Data listing -
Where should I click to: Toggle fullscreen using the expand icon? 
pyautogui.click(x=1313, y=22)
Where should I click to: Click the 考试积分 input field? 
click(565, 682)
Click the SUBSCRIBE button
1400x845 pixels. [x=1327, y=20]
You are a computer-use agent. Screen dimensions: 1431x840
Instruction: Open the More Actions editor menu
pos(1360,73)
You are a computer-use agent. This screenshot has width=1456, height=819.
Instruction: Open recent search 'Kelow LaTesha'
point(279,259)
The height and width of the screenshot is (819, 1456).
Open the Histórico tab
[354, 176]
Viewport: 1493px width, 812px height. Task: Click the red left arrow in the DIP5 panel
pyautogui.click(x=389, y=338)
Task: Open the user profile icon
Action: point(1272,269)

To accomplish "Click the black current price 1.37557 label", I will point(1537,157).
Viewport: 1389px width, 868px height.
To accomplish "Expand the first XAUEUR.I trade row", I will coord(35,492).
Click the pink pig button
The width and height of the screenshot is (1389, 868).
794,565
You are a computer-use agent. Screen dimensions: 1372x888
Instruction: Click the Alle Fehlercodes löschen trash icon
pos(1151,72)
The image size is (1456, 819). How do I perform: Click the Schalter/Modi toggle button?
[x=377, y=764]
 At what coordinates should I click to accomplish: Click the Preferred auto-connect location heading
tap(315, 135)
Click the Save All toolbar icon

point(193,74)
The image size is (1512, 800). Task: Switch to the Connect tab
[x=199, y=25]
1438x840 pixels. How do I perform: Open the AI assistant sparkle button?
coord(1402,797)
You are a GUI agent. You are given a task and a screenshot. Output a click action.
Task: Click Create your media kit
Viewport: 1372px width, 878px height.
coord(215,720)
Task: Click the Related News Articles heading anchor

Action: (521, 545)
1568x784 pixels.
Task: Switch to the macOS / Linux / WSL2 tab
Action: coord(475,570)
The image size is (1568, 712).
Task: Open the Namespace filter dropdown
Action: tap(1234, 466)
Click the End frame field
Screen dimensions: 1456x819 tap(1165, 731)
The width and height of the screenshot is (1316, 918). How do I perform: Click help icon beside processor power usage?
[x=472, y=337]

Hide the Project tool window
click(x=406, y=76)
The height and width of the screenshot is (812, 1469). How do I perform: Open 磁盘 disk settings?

About this exercise -
From the entries above, copy every line that holds the word "agent".

Answer section -
You are a computer-use agent. Screen dimensions: 1431x840
You are a computer-use agent. This screenshot has width=1456, height=819.
You are a computer-use agent. Screen dimensions: 1372x888
You are a GUI agent. You are given a task and a screenshot. Output a click action.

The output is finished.